Beginning at the line containing "Given: Select Friday the 26th date circle", print every line until the records end, keeping each exactly as it is.

Collected data entries:
____________

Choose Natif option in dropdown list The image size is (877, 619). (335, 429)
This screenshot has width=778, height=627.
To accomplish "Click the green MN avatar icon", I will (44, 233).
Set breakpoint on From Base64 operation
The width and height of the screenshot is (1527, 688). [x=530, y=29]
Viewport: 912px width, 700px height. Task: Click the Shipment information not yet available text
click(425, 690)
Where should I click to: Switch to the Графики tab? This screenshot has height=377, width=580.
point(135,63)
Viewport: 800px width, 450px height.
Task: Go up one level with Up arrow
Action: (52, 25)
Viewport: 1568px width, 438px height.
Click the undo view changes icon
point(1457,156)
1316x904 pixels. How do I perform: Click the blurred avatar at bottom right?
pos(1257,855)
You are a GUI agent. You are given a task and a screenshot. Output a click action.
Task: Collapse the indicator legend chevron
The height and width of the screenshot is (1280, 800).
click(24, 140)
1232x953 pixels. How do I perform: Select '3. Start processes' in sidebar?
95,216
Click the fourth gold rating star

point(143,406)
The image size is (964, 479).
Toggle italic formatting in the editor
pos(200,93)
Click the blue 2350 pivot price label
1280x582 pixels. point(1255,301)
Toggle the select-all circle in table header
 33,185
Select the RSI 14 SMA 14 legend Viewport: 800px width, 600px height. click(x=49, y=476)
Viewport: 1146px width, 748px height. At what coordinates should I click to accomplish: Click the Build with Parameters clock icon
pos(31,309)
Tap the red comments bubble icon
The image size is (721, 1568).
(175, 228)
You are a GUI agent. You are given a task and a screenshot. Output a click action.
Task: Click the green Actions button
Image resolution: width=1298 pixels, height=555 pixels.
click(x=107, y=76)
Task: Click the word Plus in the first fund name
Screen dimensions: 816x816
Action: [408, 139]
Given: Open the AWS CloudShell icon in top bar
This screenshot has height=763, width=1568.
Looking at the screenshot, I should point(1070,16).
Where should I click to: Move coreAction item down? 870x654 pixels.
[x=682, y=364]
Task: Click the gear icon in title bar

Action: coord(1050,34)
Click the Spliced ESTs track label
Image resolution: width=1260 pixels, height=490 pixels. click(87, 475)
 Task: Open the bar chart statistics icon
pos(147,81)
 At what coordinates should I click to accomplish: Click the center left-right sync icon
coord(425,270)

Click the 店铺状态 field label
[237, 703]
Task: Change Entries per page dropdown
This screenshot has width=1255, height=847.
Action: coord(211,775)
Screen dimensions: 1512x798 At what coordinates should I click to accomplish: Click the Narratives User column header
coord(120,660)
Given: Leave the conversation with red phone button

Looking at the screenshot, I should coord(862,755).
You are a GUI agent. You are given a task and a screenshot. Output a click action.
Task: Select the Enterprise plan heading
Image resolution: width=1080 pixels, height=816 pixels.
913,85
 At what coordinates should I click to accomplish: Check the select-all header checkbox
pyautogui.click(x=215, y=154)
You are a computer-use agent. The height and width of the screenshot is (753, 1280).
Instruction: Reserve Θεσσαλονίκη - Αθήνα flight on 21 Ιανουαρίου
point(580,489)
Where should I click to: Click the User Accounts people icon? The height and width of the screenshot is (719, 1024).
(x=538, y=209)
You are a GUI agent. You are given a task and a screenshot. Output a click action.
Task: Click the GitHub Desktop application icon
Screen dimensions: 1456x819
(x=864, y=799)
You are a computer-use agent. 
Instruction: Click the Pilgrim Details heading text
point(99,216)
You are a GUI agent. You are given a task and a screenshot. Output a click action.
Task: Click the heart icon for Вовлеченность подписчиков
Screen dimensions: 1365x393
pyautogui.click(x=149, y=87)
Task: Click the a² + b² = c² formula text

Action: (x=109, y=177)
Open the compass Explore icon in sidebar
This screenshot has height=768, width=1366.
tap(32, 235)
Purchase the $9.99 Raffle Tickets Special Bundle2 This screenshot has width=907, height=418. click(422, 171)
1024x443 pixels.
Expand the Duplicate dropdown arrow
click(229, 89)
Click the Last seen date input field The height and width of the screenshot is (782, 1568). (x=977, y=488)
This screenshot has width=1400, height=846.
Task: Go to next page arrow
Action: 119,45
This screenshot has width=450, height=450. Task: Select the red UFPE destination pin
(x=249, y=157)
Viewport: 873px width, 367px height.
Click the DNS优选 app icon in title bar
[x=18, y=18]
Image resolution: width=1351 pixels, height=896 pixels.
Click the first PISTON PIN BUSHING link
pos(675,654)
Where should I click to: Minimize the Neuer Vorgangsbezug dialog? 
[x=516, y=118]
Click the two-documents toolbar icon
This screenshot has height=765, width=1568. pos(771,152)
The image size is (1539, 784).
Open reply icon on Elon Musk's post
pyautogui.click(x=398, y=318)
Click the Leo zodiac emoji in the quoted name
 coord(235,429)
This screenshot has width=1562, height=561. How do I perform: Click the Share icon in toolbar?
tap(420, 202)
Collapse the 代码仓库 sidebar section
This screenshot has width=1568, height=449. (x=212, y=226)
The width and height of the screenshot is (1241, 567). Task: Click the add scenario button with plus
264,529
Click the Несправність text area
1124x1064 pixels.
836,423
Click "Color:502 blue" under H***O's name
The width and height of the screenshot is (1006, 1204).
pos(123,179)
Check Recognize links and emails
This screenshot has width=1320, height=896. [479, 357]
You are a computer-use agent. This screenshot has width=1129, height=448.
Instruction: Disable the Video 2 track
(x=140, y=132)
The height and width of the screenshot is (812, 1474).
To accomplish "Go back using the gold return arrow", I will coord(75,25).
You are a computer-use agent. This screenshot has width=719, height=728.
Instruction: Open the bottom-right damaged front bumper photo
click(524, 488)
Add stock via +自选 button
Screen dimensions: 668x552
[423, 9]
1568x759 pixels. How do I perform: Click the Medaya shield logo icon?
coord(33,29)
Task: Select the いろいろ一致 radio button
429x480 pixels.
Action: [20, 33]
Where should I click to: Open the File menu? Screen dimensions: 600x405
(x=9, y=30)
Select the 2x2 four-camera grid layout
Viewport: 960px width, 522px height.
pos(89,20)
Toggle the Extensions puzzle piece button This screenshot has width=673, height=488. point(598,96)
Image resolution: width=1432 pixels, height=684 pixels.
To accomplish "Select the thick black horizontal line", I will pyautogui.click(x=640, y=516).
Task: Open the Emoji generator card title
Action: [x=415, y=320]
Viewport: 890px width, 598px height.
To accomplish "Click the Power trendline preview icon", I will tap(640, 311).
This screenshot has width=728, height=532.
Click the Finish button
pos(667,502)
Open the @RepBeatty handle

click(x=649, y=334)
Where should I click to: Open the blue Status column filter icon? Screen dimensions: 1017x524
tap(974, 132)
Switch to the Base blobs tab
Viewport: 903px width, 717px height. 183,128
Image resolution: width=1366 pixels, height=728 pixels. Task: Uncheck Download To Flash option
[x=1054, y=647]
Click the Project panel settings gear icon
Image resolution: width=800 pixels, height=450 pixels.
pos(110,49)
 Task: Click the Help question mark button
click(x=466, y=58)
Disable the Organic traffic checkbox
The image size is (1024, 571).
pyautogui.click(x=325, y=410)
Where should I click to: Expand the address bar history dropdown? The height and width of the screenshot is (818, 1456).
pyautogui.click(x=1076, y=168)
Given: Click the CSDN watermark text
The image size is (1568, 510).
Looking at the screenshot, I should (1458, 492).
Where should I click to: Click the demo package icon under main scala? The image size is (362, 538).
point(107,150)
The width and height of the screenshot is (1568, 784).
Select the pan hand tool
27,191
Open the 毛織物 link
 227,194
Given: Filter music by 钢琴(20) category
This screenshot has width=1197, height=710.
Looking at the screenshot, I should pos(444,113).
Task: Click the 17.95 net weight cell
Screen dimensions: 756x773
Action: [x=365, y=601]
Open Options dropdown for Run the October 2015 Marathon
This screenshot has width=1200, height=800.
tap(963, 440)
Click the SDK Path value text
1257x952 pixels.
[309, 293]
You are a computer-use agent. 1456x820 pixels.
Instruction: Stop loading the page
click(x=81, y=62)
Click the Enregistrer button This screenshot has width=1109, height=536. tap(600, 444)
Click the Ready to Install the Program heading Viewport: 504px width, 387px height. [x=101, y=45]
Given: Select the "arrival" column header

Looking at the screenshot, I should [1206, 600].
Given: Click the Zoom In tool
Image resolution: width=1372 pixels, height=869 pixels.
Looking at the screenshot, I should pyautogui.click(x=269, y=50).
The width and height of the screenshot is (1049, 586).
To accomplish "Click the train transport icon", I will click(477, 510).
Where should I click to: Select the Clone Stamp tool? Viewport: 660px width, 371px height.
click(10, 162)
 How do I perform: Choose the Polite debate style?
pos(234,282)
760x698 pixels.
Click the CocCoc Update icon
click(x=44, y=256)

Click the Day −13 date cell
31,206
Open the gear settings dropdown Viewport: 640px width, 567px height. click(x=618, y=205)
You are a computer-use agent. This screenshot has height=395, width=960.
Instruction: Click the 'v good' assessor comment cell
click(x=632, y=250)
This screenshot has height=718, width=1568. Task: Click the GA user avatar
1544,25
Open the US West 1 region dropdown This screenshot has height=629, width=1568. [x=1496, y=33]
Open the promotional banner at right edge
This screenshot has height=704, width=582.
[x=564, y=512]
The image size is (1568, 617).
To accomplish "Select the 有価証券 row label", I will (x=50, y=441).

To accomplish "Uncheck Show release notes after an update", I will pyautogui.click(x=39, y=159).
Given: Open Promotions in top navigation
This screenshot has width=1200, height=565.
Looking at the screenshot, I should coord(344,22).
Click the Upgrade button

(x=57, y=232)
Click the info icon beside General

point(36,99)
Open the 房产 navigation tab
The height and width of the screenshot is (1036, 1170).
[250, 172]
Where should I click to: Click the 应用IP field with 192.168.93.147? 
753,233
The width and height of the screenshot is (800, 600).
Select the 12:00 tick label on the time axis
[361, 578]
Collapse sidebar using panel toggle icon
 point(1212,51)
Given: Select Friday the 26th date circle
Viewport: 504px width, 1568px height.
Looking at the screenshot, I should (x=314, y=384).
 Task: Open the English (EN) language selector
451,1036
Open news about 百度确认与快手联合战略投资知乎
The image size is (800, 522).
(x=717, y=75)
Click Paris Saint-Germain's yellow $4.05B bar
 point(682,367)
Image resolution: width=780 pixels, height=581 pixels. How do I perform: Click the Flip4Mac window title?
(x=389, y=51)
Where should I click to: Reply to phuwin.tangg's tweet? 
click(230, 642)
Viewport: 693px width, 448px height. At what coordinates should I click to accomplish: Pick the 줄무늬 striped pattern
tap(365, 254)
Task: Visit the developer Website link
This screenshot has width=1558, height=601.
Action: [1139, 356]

____________

Answer area ::
Given: Select Friday the 26th date circle
Viewport: 504px width, 1568px height.
Looking at the screenshot, I should (x=314, y=384).
 Task: Open the English (EN) language selector
451,1036
Open news about 百度确认与快手联合战略投资知乎
The image size is (800, 522).
(x=717, y=75)
Click Paris Saint-Germain's yellow $4.05B bar
 point(682,367)
Image resolution: width=780 pixels, height=581 pixels. How do I perform: Click the Flip4Mac window title?
(x=389, y=51)
Where should I click to: Reply to phuwin.tangg's tweet? 
click(230, 642)
Viewport: 693px width, 448px height. At what coordinates should I click to accomplish: Pick the 줄무늬 striped pattern
tap(365, 254)
Task: Visit the developer Website link
This screenshot has width=1558, height=601.
Action: [1139, 356]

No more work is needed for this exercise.